A l’époque où les ouvrages lyriques se chantaient dans la langue des auditeurs, on se souvient avec effroi des infidélités et des contorsions auxquelles se livraient les adaptateurs en charge de la rédaction en français des livrets en langue étrangère. Simultanément, les traductions littéraires, indifférentes à la musique, ont produit plus d’un contresens. Enfin, les didascalies, essentielles à la traduction étaient fréquemment supprimées.

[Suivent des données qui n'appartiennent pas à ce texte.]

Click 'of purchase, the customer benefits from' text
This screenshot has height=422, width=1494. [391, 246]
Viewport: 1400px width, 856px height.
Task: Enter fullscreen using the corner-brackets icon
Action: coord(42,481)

Francois Buhler, en marge de la production d’Aleko à Neuchâtel*, relève le défi et nous offre une nouvelle traduction dont il explicite la démarche. Le résultat est parfaitement convaincant : l’auteur s’impose le respect du texte, de sa structure, de son articulation et de son expression poétique, servant ainsi l’oeuvre avec art et humilité. De surcroît, il nous propose une série d’articles éclairant les multiples facettes d’Aleko : sa genèse, évidemment, mais aussi la place des tziganes et de l’orientalisme dans les littératures française et russe du XIXe siècle. Suivent trois contributions : les topoï romantiques de la liberté, du bonheur et du destin dans le texte de Pouchkine et dans son adaptation musicale, les différences entre le poème et le livret, et enfin l’influence d’Aleko sur I Zingari de Leoncavallo. Le volume est illustré de belles photographies originales, dont certaines prises il y a plus d’un demi-siècle par le père de l’auteur. Un seul regret, mineur : une bibliographie et une discographie succinctes auraient heureusement complété ce précieux ouvrage, essentiel à la compréhension du premier chef-d’oeuvre lyrique de Rachmaninov.
* les 8, 9 et 10 mai prochains, direction musicale : Veneziala Naydenova, mise en scène : Robert Bouvier, avec, entre autres, Philippe Huttenlocher dans le rôle du Vieux (le père de Zemfira).